Introduzione a Lucano. XXIV parte del poema "Pharsalia". IV libro, 209-382. Fine della tregua. La gara dei sorsi osceni. Contro il lusso e lo spreco in diversi autori

Marco Petreio
Introduzione a Lucano. XXIV parte del poema "Pharsalia". IV libro, 209-382.
Fine della tregua. La gara dei sorsi osceni
Contro il lusso e lo spreco in diversi autori


Poi però Petreio il legato pompeiano, accortosi che la concordia aveva posto termine ai combattimenti, spinge i soldati agli scellerati scontri. Caccia giù a capofitto dagli accampamenti i nemici disarmati hostis inermes - praecipitat castris (209 - 210), iunctosque amplexibus ense - sepărat et multo disturbat sanguine pacem (210 - 211) divide con la spada quelli congiunti in un abbraccio e spargendo molto sangue, sconvolge la pace
Quindi la sua ira ferox dà voce a parole.
Si rivolge al miles che ha dimenticato di offrire il suo contributo alla patria: di tornare cioè a Roma quale assertor senatus - rivendicatore della libertà del senato, victo Caesare 214.
addidit ira ferox moturas proelia voces (211) l’ira feroce aggiunse parole capaci di mettere in moto la guerra. Non hoc civilia bella, - ut vivamus, agunt (221 - 222) le guerre civili non si adoperano per farci vivere.
Sic fatur et omnis - concussit mentes scelerumque reduxit amorem (235 - 236).

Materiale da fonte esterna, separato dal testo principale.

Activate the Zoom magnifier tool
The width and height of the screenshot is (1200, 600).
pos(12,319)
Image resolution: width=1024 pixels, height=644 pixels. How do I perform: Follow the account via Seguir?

L’amor scelerum quando dilaga nelle famiglie, nelle città, nelle nazioni, distrugge finanche le civiltà.

Redeunt rabiesque furorque - 240 - tument gustato sanguine fauces (241) le fauci si gonfiano per il sangue gustato, fervet ira, l’ira ribolle.
Itur in omne nefas (243)
Iuvat esse nocentes - 253 ci si vanta di fare del male.

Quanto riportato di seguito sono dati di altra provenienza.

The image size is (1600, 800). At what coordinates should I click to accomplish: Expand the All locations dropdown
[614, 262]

Tutti i valori sono capovolti: nell’Oedipus di Seneca, la profetessa Manto, figlia di Tiresia, dice: "Mutatus ordo est, sed nil propria iacet;/ sed acta retro cuncta ( vv. 366 - 367), è mutato l'ordine naturale e nulla si trova al suo posto; ma tutto è invertito.
Fedra esorta se stessa ad essere audace poiché il successo coonesta la trasgressione: "honesta quaedam scelera successus facit" (Fedra, v. 599), il successo rende certi delitti atti di virtù.

Il Catone l'Uticense di Sallustio denuncia il cambiamento dei significati verbali: "iam pridem equidem nos vera vocabula rerum amisimus: quia bona aliena largiri liberalitas, malarum rerum audacia fortitudo vocatur, eo res publica in extremo sita est" (Bellum Catilinae, 52, 11), già da tempo veramente abbiamo perduto la corrispondenza tra il valore reale dei nomi e le cose: poiché essere prodighi dei beni altrui si chiama liberalità, l'audacia nel male coraggio, perciò la repubblica è ridotta allo stremo. 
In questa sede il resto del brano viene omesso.